Work to complete:
From the line with "Instruction: Show hidden" to the last line of the material, both inclusive, transcribe every line exactly and nothing else.

Data supplied:
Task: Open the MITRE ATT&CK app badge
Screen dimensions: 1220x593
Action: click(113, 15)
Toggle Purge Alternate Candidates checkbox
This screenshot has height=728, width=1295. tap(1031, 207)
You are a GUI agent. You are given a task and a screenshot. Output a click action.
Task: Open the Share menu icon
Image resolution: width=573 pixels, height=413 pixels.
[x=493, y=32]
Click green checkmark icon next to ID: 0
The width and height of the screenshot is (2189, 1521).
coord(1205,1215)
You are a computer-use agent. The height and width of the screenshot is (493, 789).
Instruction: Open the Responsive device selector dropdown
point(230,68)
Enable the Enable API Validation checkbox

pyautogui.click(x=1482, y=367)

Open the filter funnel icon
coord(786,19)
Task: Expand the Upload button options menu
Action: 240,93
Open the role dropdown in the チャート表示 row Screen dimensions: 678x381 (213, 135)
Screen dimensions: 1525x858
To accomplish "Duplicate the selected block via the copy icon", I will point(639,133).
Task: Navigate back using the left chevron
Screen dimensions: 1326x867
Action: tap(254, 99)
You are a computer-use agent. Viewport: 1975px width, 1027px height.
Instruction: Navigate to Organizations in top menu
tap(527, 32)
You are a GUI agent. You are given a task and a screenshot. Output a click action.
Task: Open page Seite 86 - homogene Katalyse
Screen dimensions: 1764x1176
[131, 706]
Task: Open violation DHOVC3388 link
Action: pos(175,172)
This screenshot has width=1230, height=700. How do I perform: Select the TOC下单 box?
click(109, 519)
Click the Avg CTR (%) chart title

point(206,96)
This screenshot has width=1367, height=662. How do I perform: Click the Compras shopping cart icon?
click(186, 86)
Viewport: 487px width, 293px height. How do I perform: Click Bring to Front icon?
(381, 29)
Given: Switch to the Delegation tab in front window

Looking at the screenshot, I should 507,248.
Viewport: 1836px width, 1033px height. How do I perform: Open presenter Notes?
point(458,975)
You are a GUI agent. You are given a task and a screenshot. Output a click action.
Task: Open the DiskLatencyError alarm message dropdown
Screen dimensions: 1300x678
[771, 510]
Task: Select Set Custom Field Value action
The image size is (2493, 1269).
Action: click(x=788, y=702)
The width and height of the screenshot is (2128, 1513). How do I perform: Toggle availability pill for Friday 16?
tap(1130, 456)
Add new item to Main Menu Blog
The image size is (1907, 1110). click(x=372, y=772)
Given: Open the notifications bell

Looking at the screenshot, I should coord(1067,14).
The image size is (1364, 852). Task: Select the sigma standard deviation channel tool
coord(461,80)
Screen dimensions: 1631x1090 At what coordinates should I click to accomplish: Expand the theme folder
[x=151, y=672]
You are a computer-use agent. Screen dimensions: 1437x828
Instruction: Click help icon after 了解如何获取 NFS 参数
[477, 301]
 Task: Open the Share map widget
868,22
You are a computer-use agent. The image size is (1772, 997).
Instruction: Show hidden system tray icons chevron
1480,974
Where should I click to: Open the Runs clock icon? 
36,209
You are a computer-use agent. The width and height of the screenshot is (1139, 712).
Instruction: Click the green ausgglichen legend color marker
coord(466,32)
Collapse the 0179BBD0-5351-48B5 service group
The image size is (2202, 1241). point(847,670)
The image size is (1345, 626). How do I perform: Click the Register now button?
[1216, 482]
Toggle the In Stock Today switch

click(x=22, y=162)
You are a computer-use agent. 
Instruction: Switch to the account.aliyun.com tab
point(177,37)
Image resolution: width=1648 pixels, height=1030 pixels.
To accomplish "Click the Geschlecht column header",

Answer to this exercise:
Instruction: Show hidden system tray icons chevron
1480,974
Where should I click to: Open the Runs clock icon? 
36,209
You are a computer-use agent. The width and height of the screenshot is (1139, 712).
Instruction: Click the green ausgglichen legend color marker
coord(466,32)
Collapse the 0179BBD0-5351-48B5 service group
The image size is (2202, 1241). point(847,670)
The image size is (1345, 626). How do I perform: Click the Register now button?
[1216, 482]
Toggle the In Stock Today switch

click(x=22, y=162)
You are a computer-use agent. 
Instruction: Switch to the account.aliyun.com tab
point(177,37)
Image resolution: width=1648 pixels, height=1030 pixels.
To accomplish "Click the Geschlecht column header",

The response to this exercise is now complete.